So the background check numbers are out for April and once again the media gets it all wrong. Here’s the statement from CNN: “The FBI conducted nearly 3 million background checks associated with the sale, transfer or permitting of firearms in April, making it the fourth highest month for background checks since the bureau began keeping statistics in 1998.” By tomorrow. I’ll get emails from the various gun-control organizations quoting the CNN story and asking me to send them some dough. Fine.
In fact, 45% of the calls received by the FBI NICS call center in April had nothing to do with gun sales at all. They were calls being made to check license applications, concealed-carry applications, guns taken out of pawn, or guns transferred between two gun nuts in a private sale. That’s right, almost 3,000 NICS checks were for transfers between Tweedledee and Tweedledum.
Now you might think that 3,000 private sale background checks are nothing compared to the almost 1,600,000 checks done by dealers for guns they sold. But in 1998, the FBI didn’t bother to count NICS checks for private sales and of the 24 categories for background checks for which the FBI now issues their monthly report, there were only 5 categories of types of checks reported in 1998. You want to compare apples to oranges; you go right ahead. But the monthly FBI-NICS report issued last week has only contained the same categories since August 2016. Oh well, oh well.
Of course CNN being a responsible media outlet which always checks its facts, made sure to get statements about this avalanche of guns sales from both sides of the debate. A lady at the NRA who has not been laid off, said that the reason for all those guns being purchased is that “Americans are fearful and seeking security in the time of the COVID pandemic.” One of our gun-control friends, Igor Volsky, was then asked to chime in and he noted that the Trump administration “has repeatedly worked to expand access to guns during a national pandemic and has encouraged folks to take up arms and intimidate their governors into reopening the government.”
Last week I wrote a column in which I compared the current gun frenzy to what happened after the World Trade towers came down. I said that by the end of November, 2001 just three months short of 9-11, the spike in gun sales had come to an end. Guess what? This time around the number of Americans rushing out to protect themselves from the ‘Chinese virus’ (I love that phrase) may already be winding down. Background checks for gun transfers in March were 2,286,207; for April they were 1,596,519. That’s only a drop of 30 percent. No big deal.

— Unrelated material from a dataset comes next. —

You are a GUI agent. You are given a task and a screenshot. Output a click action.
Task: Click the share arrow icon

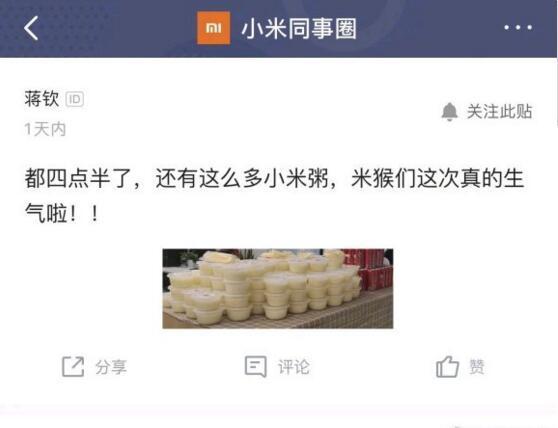coord(73,366)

Remember I said that the FBI-NICS background check data has only contained the same categories for checks being done today since August, 2016. Know when Americans bought just as many guns in one month as they bought last month? Try November, 2016. The following month, December, they bought even more. Know what happened back then/ No virus, no ISIS invasion, no Korean or Iranian atom bomb. There was something called a Presidential election which a certain, notorious gun-grabber was supposed to win. And the reason why so many guns were sold not before but directly after the November vote is because many guns are sold on the installment plan – put down half now and the balance in 30 days.
I think we have a lot more to be concerned about than whether some gun guys use the COVID pandemic as an excuse to stock up on another gun. The worst that will happen is that ‘The Wife’ will find out that he snuck another gun into the house, which means it can always be sold back to the store if the washer-dryer goes on the fritz.
We have an election coming up on November 3rd. Let’s stop screwing around with the side-show, okay?